The role of long-term, low nutritional status on age-specific antler development was not previously investigated in Unit 20A. However, a comparative study of age-related antler spread was conducted in our study area in the early 1970s when moose density was lower and twinning rates were more moderate than during this study m 2007-2010 (Gasaway, 1975 Alaska Department of Fish and Game [ADFG] brochure). Given the lower nutritional status of moose during this study, we hypothesized that bulls would delay reaching average 50-inch (127-cm) antler spreads compared to the 1970s.

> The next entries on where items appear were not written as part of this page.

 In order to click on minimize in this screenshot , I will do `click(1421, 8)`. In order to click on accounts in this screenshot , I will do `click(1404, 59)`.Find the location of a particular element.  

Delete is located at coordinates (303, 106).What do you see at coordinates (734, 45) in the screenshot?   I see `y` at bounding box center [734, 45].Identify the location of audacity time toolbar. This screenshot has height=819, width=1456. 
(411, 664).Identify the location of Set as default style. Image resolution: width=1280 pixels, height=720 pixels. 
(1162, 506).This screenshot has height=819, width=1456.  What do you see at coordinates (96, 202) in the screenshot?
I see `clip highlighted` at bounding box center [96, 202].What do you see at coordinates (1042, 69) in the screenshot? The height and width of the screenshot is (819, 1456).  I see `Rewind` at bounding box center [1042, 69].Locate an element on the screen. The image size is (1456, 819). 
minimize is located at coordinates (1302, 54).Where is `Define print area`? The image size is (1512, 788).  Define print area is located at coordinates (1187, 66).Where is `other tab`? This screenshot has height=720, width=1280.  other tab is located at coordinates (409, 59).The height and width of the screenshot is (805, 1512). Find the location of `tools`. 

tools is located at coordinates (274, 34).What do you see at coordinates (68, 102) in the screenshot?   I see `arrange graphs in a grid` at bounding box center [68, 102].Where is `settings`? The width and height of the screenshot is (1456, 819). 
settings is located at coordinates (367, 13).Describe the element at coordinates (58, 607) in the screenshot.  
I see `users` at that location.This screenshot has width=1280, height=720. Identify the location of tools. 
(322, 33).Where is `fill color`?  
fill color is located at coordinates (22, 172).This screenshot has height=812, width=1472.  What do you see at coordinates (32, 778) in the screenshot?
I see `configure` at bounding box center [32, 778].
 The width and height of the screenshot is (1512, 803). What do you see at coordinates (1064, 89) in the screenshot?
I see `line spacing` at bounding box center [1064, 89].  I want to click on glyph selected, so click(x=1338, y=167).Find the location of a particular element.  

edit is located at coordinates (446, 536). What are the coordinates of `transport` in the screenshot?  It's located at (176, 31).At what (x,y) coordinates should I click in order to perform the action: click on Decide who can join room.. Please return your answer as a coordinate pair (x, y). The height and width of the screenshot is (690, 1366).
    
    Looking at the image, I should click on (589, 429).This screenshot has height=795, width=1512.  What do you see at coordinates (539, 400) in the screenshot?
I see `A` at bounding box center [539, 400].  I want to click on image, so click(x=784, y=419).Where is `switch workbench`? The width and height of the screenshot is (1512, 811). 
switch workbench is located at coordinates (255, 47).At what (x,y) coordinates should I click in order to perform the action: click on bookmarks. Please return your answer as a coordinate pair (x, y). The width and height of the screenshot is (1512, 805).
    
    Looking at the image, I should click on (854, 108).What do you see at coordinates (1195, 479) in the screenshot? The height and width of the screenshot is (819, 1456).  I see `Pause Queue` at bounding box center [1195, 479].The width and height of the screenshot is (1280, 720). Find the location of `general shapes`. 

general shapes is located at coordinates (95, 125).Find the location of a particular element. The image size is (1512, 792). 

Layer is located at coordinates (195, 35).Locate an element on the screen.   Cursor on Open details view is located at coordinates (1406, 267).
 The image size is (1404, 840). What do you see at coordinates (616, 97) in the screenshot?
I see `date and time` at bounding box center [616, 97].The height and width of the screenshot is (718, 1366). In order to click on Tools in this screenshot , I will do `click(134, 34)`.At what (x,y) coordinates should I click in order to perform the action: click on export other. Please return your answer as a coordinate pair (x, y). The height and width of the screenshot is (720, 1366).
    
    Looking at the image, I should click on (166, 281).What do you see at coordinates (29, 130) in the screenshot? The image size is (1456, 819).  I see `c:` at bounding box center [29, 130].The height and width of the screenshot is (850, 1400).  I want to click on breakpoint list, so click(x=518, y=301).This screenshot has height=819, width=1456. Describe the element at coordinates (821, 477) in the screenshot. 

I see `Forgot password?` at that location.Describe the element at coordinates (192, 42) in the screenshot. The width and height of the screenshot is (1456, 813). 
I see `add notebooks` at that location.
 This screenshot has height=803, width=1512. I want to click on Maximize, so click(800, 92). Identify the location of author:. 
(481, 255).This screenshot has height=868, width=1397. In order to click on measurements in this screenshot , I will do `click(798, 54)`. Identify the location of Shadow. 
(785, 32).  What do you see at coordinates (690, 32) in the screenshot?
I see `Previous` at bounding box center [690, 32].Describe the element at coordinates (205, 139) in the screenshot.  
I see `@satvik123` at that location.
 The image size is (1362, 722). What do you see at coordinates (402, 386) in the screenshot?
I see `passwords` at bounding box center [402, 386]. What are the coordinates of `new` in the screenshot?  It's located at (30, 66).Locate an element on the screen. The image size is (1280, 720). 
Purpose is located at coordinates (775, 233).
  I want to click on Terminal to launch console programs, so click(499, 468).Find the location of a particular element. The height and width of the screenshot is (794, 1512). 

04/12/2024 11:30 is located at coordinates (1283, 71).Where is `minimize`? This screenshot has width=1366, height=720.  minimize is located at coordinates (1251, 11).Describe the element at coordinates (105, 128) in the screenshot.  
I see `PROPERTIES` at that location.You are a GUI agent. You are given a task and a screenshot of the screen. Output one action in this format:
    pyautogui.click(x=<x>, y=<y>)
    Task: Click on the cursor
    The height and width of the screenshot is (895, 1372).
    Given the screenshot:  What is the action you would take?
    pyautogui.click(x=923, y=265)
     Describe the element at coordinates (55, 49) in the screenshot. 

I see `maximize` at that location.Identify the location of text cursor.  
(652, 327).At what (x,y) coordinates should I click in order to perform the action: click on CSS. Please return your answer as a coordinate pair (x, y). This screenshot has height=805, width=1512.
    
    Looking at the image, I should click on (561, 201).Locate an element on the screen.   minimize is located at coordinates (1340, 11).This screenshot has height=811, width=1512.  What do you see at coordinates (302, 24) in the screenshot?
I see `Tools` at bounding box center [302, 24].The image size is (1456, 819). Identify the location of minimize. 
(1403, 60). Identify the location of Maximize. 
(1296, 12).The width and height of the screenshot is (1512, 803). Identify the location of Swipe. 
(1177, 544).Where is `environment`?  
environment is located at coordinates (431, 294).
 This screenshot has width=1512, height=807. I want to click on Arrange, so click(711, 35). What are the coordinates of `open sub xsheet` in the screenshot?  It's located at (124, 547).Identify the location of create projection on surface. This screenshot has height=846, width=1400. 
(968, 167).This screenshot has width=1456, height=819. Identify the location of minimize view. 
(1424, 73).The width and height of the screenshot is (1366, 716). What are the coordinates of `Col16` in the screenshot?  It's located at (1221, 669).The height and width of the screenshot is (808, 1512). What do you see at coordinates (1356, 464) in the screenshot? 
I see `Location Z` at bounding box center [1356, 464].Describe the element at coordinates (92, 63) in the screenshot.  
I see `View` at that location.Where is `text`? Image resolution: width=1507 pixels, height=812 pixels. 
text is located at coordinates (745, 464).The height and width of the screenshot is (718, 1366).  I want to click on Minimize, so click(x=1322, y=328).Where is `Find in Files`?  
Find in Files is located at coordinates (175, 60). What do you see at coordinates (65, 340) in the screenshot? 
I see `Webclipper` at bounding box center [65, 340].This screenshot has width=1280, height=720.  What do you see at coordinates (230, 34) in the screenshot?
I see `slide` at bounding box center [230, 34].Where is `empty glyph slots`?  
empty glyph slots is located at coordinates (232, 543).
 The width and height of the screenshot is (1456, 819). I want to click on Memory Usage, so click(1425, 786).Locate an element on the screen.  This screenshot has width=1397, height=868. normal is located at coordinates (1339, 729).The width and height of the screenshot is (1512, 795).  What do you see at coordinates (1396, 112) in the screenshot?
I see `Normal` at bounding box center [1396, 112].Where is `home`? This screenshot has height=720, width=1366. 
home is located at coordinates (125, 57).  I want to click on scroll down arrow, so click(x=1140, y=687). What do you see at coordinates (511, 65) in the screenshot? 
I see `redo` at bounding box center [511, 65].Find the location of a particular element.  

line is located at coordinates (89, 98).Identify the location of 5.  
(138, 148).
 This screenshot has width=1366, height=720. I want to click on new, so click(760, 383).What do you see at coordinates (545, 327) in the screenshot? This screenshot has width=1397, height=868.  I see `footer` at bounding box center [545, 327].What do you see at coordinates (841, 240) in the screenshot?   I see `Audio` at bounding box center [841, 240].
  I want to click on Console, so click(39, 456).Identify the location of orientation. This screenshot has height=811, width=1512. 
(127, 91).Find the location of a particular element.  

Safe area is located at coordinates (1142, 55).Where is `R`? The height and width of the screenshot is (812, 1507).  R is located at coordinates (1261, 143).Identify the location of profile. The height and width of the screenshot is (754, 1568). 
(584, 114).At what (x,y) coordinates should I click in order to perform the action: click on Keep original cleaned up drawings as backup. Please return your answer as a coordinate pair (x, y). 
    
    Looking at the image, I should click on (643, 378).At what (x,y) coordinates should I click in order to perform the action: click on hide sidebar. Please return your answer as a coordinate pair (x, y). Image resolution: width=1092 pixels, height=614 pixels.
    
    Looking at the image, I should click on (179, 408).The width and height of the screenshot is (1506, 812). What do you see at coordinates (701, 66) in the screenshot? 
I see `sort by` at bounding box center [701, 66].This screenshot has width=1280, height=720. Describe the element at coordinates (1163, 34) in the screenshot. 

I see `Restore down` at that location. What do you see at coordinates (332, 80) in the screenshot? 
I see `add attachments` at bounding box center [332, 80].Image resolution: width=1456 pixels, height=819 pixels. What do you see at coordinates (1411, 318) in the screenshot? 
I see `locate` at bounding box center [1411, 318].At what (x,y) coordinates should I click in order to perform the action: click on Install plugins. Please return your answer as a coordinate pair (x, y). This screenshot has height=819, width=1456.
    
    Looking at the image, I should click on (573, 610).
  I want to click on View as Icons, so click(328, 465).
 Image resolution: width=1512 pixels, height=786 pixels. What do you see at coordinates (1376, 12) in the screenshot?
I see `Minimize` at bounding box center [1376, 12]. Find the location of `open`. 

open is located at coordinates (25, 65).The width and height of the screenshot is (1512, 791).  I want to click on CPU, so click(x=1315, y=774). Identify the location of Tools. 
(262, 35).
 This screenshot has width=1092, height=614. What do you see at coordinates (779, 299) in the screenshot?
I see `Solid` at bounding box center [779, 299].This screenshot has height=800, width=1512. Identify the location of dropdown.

A potential delay in entering the 50-inch (127 cm) antler class was an important consideration because reduced annual recruitment would undesirably restrict bull harvest when objectives were to maximize harvest to reduce browse degradation and meet harvest objectives set by the Board of Game under the Intensive Management regulation (Young et al. 2006, Boertje et al. 2009). A selective bull harvest strategy was implemented in Unit 20A beginning in 2002 and was eventually successful in recovering the low and declining bull:cow ratios (Young and Boertje 2008); low bullxow ratios in 1999-2001 resulted from any-bull and no cow harvests. The selective harvest strategy implemented in Unit 20A is hereafter referred to as the spike-fork/50-inch antler restriction, which restricted harvest to bull moose with: 1) spike-fork antlers, 2) antlers [greater than or equal to]50 inches wide, or 3) [greater than or equal to]3 brow tines on [greater than or equal to]1 antler (Fig. 2; Schwartz et al. 1992).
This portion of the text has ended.